**EXTRACT PROVIDED:**
— START —

The proposals included in Budget 2021 were assessed for modern treaty implications as per the Cabinet Directive on the Federal Approach to Modern Treaty Implementation. The assessment found no differential impacts on modern treaty obligations.

Instrument choice

The RAP zero payment thresholds and the cap on loan payments of 20% of family income are established in the CSFAR and ALR. Changes to these parameters can only be made by regulatory amendment. Furthermore, the issues concerning the two-year interest waiver directly stem from the wording of the ALR, and therefore could not be addressed without modifying the ALR. As a result, non-regulatory options were not considered.

Regulatory analysis

Benefits and costs

A cost-benefit analysis was conducted to assess the incremental impacts to stakeholders of increasing the RAP zero payment thresholdfootnote 13 from $25,000 to $40,000 for a family size of one and aligning with the CSG thresholds for all other family sizes. The analysis also assessed the incremental impacts of indexing all RAP zero payment thresholds to the CPI and reducing the cap on the monthly affordable payment while on RAP from 20% to 10% of a borrower’s family income. The cost-benefit analysis was compared to a baseline scenario in which these regulatory amendments are not made. The complete cost-benefit analysis is available upon request.

The stakeholders that will be most directly affected are student and apprentice borrowers (who will benefit from lower loan payments on their student or apprentice loans) and the Government of Canada (which will assume the cost of these reduced payments). The 10 participating provincial and territorial governments that work in collaboration in the delivery of the CSFA Program will be affected indirectly. Provinces will retain the flexibility to decide whether to align their policies with those of the federal government, but differences in eligibility between federal and provincial repayment assistance measures could cause confusion amongst some borrowers, and could lead to pressure on provincial governments to make improvements to provincial repayment assistance measures. In addition, Canadian society will be affected indirectly given that repayment assistance helps to mitigate overall income inequality.

Key data sources for this cost-benefit analysis include: CSFA Program administrative data (e.g., number of student borrowers, CSL amounts, in past years), external literature on repayment assistance and difficulties, and actuarial forecasts provided by the Office of the Chief Actuary (e.g., number of students who will access CSLs in future years) based on demographic information, economic conditions, and the policy parameters of the CSFA Program, as of March 2022. In addition, a review of research literature helped to identify the impact of repayment assistance on groups of borrowers, such as low- and middle-income borrowers, older borrowers, borrowers with children, and borrowers with disabilities, among other populations.

— END —

**DATA:**
— START —

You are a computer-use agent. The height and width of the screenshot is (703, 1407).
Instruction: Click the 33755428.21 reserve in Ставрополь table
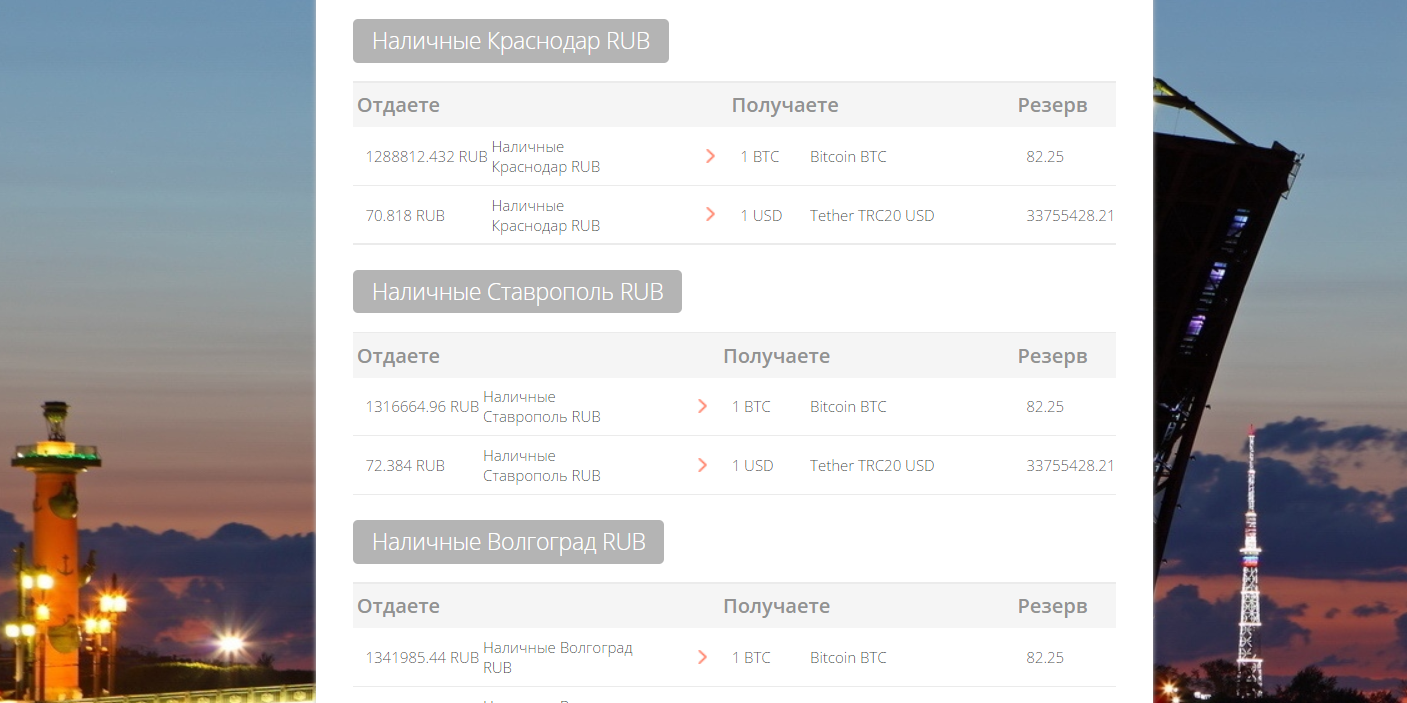[x=1070, y=466]
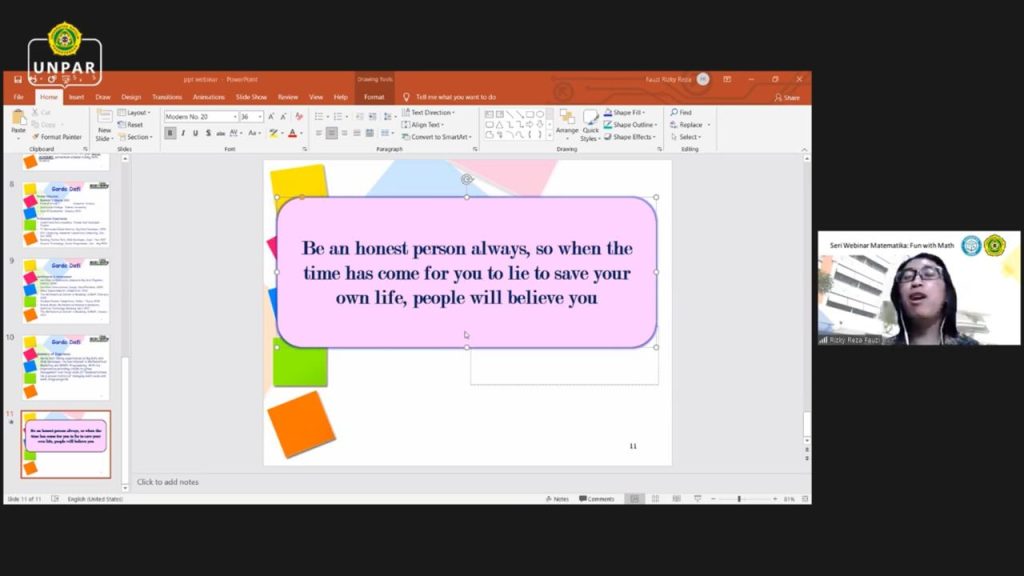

— END —

**GOAL:** From the text on student loan repayment assistance, copy out everything from "Instrument choice" down to "were not considered.".

**TASK RESULT:**
Instrument choice

The RAP zero payment thresholds and the cap on loan payments of 20% of family income are established in the CSFAR and ALR. Changes to these parameters can only be made by regulatory amendment. Furthermore, the issues concerning the two-year interest waiver directly stem from the wording of the ALR, and therefore could not be addressed without modifying the ALR. As a result, non-regulatory options were not considered.